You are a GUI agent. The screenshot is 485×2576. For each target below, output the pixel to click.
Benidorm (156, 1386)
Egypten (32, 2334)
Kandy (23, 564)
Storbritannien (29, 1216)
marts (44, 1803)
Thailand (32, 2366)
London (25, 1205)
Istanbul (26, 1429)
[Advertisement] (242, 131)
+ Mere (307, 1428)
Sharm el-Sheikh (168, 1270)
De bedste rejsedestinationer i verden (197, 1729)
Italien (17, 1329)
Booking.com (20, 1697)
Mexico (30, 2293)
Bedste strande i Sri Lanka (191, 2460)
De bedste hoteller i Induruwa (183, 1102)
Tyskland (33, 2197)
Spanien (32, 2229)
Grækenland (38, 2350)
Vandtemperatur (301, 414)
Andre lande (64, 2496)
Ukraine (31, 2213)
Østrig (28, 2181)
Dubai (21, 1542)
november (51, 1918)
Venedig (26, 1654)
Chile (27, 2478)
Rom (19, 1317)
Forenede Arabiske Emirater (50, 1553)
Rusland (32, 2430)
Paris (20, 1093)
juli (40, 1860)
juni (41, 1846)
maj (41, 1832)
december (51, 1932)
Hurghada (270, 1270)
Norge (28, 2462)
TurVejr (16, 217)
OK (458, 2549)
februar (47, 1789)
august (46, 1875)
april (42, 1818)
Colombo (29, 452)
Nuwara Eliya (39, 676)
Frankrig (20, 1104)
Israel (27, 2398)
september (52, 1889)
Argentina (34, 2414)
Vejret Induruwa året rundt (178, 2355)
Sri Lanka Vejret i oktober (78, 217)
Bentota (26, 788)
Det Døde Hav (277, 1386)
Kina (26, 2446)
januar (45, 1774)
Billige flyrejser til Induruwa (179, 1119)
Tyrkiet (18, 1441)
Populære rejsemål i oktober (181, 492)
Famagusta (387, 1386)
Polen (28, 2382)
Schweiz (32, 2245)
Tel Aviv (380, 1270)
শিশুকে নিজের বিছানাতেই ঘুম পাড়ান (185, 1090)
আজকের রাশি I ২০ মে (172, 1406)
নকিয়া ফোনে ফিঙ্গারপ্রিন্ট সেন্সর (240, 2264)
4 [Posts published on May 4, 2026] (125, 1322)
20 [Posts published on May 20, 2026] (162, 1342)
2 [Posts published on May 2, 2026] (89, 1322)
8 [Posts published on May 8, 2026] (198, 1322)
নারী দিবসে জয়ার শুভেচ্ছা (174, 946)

# [Direction]
Can you repeat all of the data above, line for line, without changing anything?

# [Task solution]
You are a GUI agent. The screenshot is 485×2576. For each target below, output the pixel to click.
Benidorm (156, 1386)
Egypten (32, 2334)
Kandy (23, 564)
Storbritannien (29, 1216)
marts (44, 1803)
Thailand (32, 2366)
London (25, 1205)
Istanbul (26, 1429)
[Advertisement] (242, 131)
+ Mere (307, 1428)
Sharm el-Sheikh (168, 1270)
De bedste rejsedestinationer i verden (197, 1729)
Italien (17, 1329)
Booking.com (20, 1697)
Mexico (30, 2293)
Bedste strande i Sri Lanka (191, 2460)
De bedste hoteller i Induruwa (183, 1102)
Tyskland (33, 2197)
Spanien (32, 2229)
Grækenland (38, 2350)
Vandtemperatur (301, 414)
Andre lande (64, 2496)
Ukraine (31, 2213)
Østrig (28, 2181)
Dubai (21, 1542)
november (51, 1918)
Venedig (26, 1654)
Chile (27, 2478)
Rom (19, 1317)
Forenede Arabiske Emirater (50, 1553)
Rusland (32, 2430)
Paris (20, 1093)
juli (40, 1860)
juni (41, 1846)
maj (41, 1832)
december (51, 1932)
Hurghada (270, 1270)
Norge (28, 2462)
TurVejr (16, 217)
OK (458, 2549)
februar (47, 1789)
august (46, 1875)
april (42, 1818)
Colombo (29, 452)
Nuwara Eliya (39, 676)
Frankrig (20, 1104)
Israel (27, 2398)
september (52, 1889)
Argentina (34, 2414)
Vejret Induruwa året rundt (178, 2355)
Sri Lanka Vejret i oktober (78, 217)
Bentota (26, 788)
Det Døde Hav (277, 1386)
Kina (26, 2446)
januar (45, 1774)
Billige flyrejser til Induruwa (179, 1119)
Tyrkiet (18, 1441)
Populære rejsemål i oktober (181, 492)
Famagusta (387, 1386)
Polen (28, 2382)
Schweiz (32, 2245)
Tel Aviv (380, 1270)
শিশুকে নিজের বিছানাতেই ঘুম পাড়ান (185, 1090)
আজকের রাশি I ২০ মে (172, 1406)
নকিয়া ফোনে ফিঙ্গারপ্রিন্ট সেন্সর (240, 2264)
4 [Posts published on May 4, 2026] (125, 1322)
20 [Posts published on May 20, 2026] (162, 1342)
2 [Posts published on May 2, 2026] (89, 1322)
8 [Posts published on May 8, 2026] (198, 1322)
নারী দিবসে জয়ার শুভেচ্ছা (174, 946)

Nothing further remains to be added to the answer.